WHAT YOU HAVE TO DO | Would you please transcribe the records below from the line with "Task: Click heading 'Read the four steps'" through their final line, exactly and with no other lines?

THE DATA section start

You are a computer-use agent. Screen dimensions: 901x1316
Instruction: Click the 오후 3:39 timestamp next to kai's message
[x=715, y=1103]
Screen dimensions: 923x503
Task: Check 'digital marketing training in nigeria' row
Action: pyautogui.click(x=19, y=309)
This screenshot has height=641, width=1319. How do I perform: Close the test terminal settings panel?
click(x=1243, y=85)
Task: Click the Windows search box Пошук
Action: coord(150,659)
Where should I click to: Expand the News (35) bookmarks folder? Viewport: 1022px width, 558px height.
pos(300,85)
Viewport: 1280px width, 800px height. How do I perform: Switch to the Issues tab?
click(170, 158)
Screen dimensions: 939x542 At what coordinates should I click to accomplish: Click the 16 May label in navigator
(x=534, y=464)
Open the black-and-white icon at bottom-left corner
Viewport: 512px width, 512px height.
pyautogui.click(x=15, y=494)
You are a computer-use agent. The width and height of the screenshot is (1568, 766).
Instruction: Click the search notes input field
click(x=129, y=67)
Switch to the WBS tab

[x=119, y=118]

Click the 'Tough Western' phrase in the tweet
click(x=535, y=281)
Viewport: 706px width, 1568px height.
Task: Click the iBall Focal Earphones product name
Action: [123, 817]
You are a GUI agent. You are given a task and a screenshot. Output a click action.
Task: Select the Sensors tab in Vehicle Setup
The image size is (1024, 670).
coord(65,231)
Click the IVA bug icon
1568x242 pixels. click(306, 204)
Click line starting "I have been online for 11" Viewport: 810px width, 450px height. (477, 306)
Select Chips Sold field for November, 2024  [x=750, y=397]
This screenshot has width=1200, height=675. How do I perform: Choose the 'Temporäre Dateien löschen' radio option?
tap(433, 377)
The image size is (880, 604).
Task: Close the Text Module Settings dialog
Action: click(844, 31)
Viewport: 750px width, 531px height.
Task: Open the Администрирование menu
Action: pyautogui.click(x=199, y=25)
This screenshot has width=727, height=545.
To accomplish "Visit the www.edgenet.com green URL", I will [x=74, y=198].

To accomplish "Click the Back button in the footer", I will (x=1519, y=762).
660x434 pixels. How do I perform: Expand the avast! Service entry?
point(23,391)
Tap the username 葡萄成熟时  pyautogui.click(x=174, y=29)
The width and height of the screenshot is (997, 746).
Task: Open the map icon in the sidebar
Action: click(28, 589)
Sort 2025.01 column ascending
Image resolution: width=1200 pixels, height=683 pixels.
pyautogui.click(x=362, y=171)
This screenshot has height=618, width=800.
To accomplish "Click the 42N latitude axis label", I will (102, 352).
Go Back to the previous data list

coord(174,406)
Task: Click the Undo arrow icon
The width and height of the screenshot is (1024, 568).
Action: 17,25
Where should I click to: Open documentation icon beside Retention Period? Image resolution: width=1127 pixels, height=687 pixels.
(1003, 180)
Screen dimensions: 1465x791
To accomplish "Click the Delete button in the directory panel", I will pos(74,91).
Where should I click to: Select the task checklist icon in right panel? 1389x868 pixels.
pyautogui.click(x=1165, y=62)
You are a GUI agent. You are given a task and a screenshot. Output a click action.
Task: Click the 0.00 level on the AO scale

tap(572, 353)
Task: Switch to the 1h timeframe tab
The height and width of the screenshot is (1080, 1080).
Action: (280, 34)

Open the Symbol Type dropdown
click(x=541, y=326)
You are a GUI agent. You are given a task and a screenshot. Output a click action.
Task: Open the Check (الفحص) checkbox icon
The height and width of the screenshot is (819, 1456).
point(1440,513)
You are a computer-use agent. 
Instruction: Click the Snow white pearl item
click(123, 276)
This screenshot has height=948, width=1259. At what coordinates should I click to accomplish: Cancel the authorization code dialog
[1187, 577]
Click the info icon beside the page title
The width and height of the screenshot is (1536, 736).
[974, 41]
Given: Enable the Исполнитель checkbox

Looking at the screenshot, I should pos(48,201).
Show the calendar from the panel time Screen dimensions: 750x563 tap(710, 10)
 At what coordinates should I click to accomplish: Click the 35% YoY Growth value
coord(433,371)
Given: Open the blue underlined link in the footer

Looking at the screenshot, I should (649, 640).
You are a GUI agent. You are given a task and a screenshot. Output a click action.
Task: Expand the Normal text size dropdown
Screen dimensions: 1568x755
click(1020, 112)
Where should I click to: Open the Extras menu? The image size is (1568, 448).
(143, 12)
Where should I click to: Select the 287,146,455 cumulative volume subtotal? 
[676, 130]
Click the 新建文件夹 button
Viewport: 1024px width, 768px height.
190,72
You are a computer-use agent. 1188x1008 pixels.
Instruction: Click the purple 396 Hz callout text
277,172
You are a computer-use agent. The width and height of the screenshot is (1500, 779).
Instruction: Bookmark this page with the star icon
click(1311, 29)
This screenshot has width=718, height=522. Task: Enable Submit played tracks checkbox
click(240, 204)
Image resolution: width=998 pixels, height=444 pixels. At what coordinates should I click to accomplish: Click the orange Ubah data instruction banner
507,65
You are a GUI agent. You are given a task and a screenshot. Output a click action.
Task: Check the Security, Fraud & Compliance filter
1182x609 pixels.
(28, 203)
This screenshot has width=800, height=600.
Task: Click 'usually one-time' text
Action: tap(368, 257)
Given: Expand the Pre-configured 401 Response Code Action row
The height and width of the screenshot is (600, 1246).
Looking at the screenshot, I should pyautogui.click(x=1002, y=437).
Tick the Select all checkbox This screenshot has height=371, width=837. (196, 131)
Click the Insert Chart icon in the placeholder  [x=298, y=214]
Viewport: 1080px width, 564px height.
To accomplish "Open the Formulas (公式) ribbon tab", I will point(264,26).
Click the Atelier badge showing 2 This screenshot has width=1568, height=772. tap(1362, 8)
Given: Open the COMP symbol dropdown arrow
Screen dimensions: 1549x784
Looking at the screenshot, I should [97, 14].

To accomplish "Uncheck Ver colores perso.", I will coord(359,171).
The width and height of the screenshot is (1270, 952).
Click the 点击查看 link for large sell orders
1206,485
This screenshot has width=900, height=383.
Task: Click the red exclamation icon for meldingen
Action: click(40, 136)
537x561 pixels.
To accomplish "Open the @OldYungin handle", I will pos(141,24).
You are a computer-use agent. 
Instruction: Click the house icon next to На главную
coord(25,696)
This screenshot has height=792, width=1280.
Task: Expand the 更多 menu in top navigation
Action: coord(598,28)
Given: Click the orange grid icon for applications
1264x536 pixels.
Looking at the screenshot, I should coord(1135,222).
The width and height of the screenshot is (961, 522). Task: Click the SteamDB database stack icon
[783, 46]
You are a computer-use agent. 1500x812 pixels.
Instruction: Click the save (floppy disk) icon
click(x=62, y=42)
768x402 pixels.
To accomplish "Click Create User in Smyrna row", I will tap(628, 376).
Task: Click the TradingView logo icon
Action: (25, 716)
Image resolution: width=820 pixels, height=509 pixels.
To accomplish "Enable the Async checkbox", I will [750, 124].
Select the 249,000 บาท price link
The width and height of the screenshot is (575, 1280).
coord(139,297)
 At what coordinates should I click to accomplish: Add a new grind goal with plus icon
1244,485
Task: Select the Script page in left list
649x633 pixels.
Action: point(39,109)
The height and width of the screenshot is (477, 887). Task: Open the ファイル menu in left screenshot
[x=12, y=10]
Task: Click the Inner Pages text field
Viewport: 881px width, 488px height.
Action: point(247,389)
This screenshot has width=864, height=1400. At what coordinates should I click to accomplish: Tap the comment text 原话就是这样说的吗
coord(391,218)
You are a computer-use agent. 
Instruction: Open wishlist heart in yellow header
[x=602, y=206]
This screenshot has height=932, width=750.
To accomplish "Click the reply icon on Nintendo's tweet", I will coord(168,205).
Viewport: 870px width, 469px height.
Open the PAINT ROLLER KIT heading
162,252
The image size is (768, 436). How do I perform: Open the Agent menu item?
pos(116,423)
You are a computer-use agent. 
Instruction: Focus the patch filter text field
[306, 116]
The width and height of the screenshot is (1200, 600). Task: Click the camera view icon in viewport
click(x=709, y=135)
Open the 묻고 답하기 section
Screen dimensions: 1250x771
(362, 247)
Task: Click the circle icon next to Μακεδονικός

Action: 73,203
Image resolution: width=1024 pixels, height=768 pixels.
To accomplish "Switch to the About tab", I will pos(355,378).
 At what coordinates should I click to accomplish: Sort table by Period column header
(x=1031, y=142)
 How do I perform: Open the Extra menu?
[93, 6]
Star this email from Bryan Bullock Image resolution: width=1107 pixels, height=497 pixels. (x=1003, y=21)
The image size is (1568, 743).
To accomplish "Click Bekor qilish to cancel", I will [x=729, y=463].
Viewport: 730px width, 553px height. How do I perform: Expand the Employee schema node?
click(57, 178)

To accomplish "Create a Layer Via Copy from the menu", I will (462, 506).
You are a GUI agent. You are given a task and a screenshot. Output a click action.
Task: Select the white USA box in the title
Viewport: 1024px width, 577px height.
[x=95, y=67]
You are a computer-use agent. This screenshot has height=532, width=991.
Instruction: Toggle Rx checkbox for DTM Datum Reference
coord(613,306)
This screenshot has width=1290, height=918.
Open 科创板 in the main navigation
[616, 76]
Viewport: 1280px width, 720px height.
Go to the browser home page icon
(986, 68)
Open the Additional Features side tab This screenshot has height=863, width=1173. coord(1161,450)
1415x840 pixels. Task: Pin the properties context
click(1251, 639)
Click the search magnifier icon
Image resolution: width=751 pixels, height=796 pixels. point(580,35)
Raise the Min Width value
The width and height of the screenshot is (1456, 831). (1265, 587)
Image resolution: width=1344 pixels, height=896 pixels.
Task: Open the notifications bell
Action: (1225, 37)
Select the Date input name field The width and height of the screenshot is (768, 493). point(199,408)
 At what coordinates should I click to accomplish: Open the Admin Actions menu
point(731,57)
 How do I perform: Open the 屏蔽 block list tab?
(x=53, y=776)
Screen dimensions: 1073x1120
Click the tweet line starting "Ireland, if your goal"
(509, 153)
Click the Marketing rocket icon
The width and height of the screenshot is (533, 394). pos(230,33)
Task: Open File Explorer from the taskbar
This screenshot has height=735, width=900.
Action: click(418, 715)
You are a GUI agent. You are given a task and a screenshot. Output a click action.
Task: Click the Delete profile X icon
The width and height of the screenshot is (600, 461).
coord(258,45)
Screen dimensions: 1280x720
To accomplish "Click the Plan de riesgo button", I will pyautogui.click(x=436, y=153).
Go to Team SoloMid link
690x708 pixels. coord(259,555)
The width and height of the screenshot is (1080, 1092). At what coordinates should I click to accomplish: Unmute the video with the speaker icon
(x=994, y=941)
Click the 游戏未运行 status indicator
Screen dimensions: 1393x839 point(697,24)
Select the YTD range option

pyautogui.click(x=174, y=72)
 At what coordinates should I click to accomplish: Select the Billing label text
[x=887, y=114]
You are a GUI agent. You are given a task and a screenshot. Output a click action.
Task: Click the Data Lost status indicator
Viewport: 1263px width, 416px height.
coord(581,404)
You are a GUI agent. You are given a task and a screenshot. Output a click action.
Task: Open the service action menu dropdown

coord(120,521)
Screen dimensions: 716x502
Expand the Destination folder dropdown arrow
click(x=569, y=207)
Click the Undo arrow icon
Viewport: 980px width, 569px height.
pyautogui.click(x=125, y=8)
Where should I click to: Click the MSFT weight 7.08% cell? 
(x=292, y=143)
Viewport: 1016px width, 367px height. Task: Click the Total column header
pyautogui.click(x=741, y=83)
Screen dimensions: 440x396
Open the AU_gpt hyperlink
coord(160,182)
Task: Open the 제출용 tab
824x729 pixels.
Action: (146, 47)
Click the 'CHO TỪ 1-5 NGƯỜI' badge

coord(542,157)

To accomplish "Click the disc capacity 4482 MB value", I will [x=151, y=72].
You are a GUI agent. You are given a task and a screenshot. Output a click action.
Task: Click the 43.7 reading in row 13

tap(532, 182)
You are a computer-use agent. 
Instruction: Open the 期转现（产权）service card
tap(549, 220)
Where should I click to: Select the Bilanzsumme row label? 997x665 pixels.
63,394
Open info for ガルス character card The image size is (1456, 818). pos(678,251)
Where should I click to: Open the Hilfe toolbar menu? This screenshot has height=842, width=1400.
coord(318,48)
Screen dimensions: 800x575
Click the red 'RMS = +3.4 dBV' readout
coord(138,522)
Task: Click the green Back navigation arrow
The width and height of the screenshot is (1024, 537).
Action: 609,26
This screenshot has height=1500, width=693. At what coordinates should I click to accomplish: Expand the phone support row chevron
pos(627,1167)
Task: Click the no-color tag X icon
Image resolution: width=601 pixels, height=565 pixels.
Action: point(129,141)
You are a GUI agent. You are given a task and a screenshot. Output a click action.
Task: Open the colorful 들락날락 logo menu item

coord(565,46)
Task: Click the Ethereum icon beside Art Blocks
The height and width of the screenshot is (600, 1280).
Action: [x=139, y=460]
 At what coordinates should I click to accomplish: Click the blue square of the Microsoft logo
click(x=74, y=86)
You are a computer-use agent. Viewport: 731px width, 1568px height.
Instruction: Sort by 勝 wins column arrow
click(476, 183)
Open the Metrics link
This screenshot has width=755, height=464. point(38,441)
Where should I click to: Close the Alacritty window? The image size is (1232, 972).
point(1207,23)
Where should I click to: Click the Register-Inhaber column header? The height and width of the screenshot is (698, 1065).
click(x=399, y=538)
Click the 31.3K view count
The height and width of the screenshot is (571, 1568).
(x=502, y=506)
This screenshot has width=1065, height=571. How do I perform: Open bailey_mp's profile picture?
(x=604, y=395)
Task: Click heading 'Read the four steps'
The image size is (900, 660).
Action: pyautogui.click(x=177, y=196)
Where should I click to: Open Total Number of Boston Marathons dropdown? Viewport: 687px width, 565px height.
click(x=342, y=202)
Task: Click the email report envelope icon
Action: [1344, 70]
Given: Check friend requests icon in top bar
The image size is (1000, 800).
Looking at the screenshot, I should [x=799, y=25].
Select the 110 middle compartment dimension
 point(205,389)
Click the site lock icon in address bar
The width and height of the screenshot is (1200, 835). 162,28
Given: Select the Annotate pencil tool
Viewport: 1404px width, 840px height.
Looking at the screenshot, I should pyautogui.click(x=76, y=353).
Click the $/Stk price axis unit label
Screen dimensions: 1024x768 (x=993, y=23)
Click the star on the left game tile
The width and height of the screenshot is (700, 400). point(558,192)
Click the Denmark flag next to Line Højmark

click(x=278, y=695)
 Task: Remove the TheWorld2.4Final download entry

THE DATA section end

TASK ANSWER |
Task: Click heading 'Read the four steps'
The image size is (900, 660).
Action: pyautogui.click(x=177, y=196)
Where should I click to: Open Total Number of Boston Marathons dropdown? Viewport: 687px width, 565px height.
click(x=342, y=202)
Task: Click the email report envelope icon
Action: [1344, 70]
Given: Check friend requests icon in top bar
The image size is (1000, 800).
Looking at the screenshot, I should [x=799, y=25].
Select the 110 middle compartment dimension
 point(205,389)
Click the site lock icon in address bar
The width and height of the screenshot is (1200, 835). 162,28
Given: Select the Annotate pencil tool
Viewport: 1404px width, 840px height.
Looking at the screenshot, I should pyautogui.click(x=76, y=353).
Click the $/Stk price axis unit label
Screen dimensions: 1024x768 (x=993, y=23)
Click the star on the left game tile
The width and height of the screenshot is (700, 400). point(558,192)
Click the Denmark flag next to Line Højmark

click(x=278, y=695)
 Task: Remove the TheWorld2.4Final download entry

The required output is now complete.